[PROBLEM DESCRIPTION]: Pull out every line in the entries below that contains the word "heading".
########
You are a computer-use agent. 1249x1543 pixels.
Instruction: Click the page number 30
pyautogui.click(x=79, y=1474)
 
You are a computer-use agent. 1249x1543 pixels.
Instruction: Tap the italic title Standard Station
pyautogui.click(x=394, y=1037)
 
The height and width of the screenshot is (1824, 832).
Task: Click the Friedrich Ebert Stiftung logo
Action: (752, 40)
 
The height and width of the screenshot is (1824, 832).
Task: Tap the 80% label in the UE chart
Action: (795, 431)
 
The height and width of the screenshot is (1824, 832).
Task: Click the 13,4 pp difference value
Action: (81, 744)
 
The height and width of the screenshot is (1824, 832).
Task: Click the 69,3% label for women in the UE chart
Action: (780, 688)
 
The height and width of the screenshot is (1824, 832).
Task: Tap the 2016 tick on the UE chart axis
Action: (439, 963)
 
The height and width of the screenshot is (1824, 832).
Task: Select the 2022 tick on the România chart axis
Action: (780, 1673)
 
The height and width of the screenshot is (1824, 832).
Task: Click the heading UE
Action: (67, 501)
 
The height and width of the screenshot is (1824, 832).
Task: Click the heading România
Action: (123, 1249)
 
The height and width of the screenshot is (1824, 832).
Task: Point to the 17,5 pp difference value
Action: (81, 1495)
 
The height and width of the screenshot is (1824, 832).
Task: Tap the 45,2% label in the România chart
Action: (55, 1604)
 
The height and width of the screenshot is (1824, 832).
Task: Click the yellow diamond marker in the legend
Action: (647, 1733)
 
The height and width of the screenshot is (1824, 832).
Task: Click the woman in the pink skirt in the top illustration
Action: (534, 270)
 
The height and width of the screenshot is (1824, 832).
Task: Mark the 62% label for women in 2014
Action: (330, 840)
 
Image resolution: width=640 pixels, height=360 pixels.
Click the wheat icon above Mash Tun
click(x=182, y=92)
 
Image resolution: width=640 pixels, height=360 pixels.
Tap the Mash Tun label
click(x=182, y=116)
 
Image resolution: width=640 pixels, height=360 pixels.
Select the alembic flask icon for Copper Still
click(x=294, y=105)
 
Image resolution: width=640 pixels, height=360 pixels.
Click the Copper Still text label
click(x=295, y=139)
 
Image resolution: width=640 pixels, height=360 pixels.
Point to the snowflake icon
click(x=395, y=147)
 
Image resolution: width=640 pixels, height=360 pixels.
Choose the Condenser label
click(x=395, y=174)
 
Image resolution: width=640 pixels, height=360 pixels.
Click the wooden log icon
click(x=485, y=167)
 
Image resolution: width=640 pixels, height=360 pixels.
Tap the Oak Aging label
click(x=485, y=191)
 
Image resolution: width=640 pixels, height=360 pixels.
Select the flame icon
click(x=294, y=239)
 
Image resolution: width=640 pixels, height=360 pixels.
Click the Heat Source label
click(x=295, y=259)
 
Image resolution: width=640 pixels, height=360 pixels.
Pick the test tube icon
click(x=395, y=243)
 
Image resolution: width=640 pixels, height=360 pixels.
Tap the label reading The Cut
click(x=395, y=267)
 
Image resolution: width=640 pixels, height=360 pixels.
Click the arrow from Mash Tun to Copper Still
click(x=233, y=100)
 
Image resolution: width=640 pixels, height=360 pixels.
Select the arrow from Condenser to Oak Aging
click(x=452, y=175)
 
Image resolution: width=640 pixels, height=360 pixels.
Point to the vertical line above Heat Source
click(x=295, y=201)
########
[WORKED SOLUTION]:
Task: Click the heading UE
Task: Click the heading România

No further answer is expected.